Reverse engineering a referer spam campaign

It looks like someone’s launched a new referrer spam campaign today, there’s a huge uptick in traffic here. The incoming requests are from all over the internet, presumably from a botnet of hijacked PCs, but it looks like all of the links point to a class C network at 85.255.114 somewhere in the Ukraine.

It’s interesting to think a little about link spam campaigns and what opportunity the operators hope to exploit. Two major types of link spam on blogs are comment spam and referrer spam. My perception is that comment spam is more common. Most blogs now wrap outgoing links in reader comments with “rel=nofollow” to prevent comments links from increasing Google rank for the linked items, but the links are still there for people to click on.

Referrer spam is more indirect. It is created by making an HTTP request with the REFERER header set to the URL being promoted. Most of the time, this will only be visible in the web server log.

Here is a typical HTTP log entry:

87.219.8.210 	[04/Feb/2006:15:20:35 	-0800]
    GET 	/weblog/archives/2005/09/15/google-blog-search-referrers-working-now 	HTTP/1.1
    403 	- 	\"http://every-search.com\"

Some blogs and other web sites post an automatically generated list of “recent referrers” on their home page or on a sidebar. In normal use, this would show a list of the sites that had linked to the site being viewed. Recent referrer lists are less common now, because of the rise of referrer spam.

Referrer spam will also show up in web site statistic and traffic summaries. These are usually private, but are sometimes left open to the public and to search engines.

One presumed objective of a link spam campaign is to increase the target site’s search engine ranking. In general this requires building a collection of valid inbound links, preferably without the “nofollow” attribute. Referrer spam may be more effective for generating inbound links, since recent referrer lists and web site reports typically don’t wrap their links with nofollow.

The landing pages for the links in this campaign are interesting in that they don’t contain advertising at all. This suggests that this campaign is trying to build a sort of PageRank farm to promote something else.

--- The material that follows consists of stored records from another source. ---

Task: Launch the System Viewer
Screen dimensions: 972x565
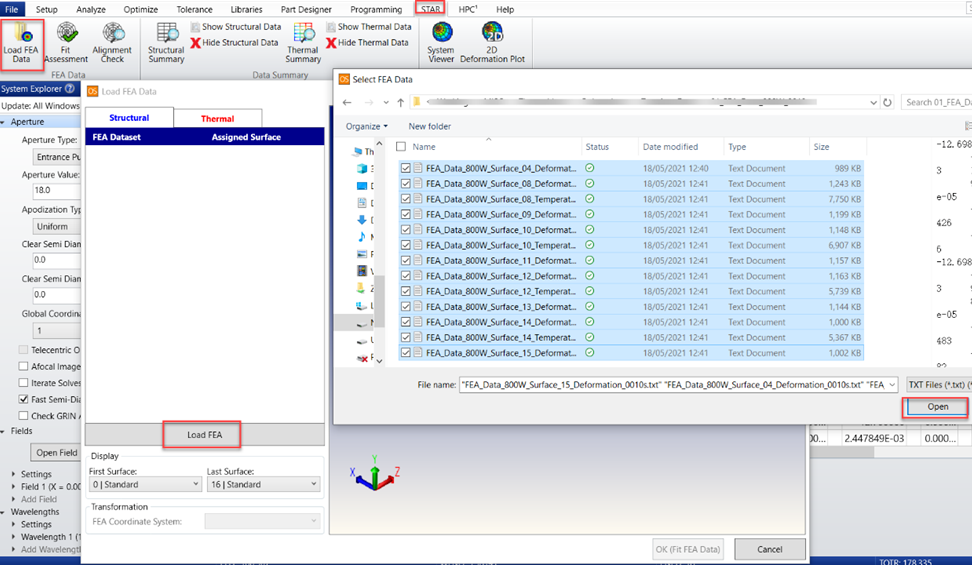Action: pos(441,41)
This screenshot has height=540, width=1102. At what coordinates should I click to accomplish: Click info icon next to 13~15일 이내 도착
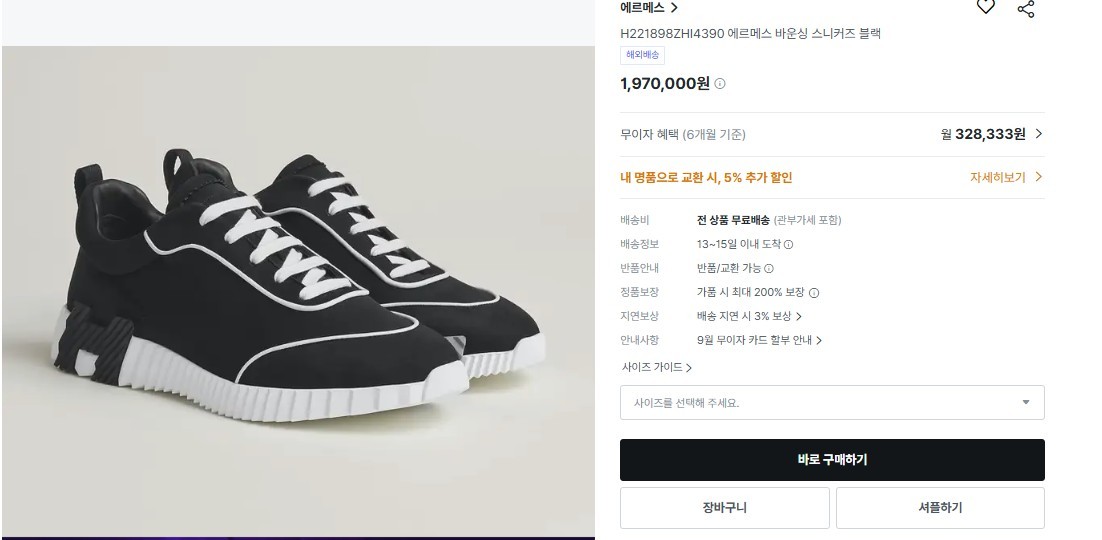tap(788, 244)
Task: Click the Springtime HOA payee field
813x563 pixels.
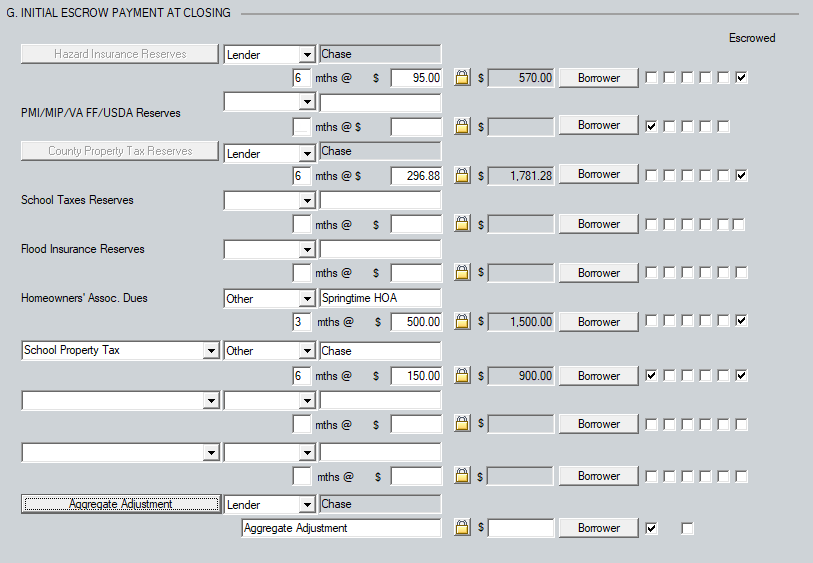Action: click(380, 298)
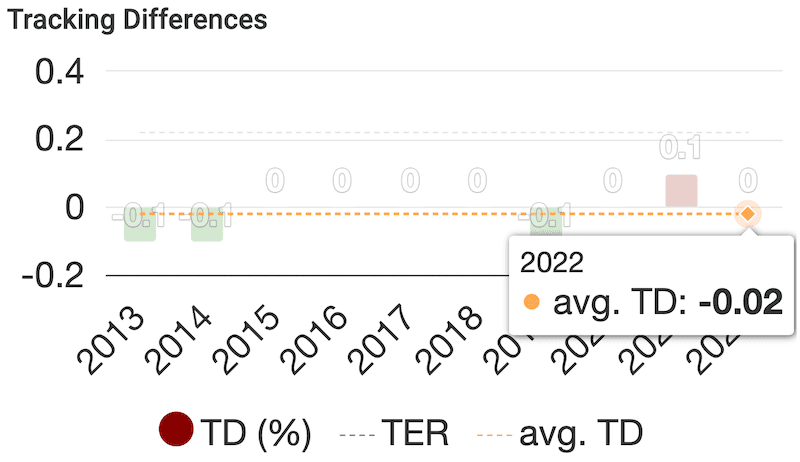Viewport: 800px width, 462px height.
Task: Click the -0.02 value in the tooltip
Action: (x=740, y=302)
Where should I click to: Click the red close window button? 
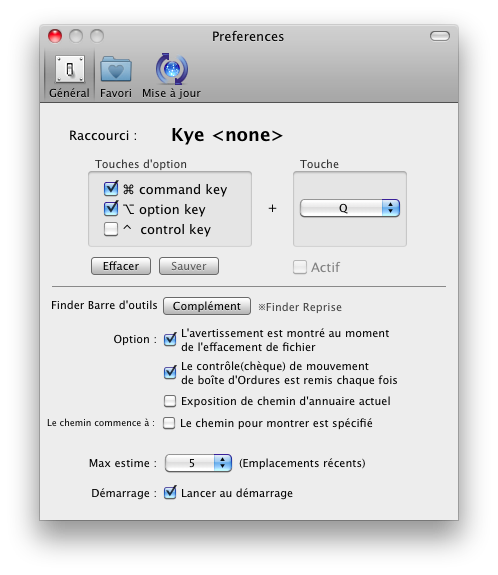[55, 36]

The actual pages are all built on the same blog template, and contain a combination of gibberish and sidebar links to subdomains based on “valuable” keywords. Using the blog format automatically provides a lot of site interlinking, and they also have “recent” and “top referer” lists, which are all from other spam sites in the network.

It looks like the content text should be easy to identify as spam based on frequency analysis. Perhaps having a very large cloud of spam sites linking to each other along with a dispersed set of incoming referrer spam links makes the sites look more plausible to a search engine? These sites don’t appear to have any, but I have come across other spam sites and comment spam posts that have links to non-spam sites such as .gov and .edu sites, perhaps trying to look more credible to a search engine ranking algorithm. All the sites being on the same subnet makes them easier to spot, though.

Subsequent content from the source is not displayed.